The issue was brought up during Zangeneh’s talks with Belgian Secretary of State for Foreign Trade, Pieter De Crem in Tehran on Monday (Nov 9) as the two sides look to new areas of cooperation ahead of the lifting of sanctions on Iran.
"If the two sides show flexibility and technical and economic negotiations bear results, (the Belgian side) will bring FLNG facilities to the Kharg region in not a distant time and Iran will begin producing LNG for the first time," he said.
Belgium's Exmar is expected to bring the world’s first floating LNG facility online later this year.
The floating LNG concept, which does away with piping gas to onshore plants, has not been put into practice yet. The method involves production units moored above offshore gas fields and liquefying the supply for onward shipment.
Iran plans to build a capacity for exporting 40 million metric tons a year of LNG which is super-cooled to minus 162 degrees Celsius for shipment by special tankers.
It has signed preliminary agreements with Korean, German and Chinese shipbuilders to construct high-tech LNG tankers, the man in charge of the project Esmail Sadeqi said on Saturday.
The country also plans to revive its onshore LNG projects.

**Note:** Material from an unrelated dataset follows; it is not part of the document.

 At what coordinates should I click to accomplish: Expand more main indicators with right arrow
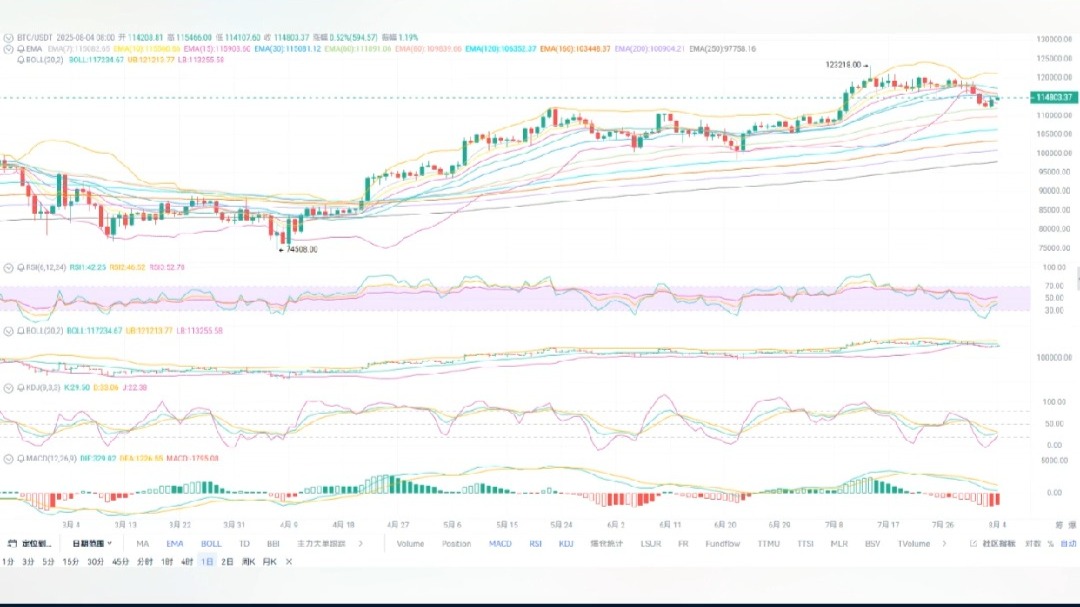click(360, 544)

It had contracts with Royal Dutch Shell, Spain’s Repsol and France’s Total to build three LNG plants but they abandoned the projects in 2010 under US and European pressures.
On Monday, Zangeneh said Belgians were interested in investment in Iran’s petrochemical sector.
"Prior to sanctions, Belgian firms were active in marine engineering services and environmental projects in Iran. Bilateral trade stood at $1 billion which the Belgians insist to return to that level," he said.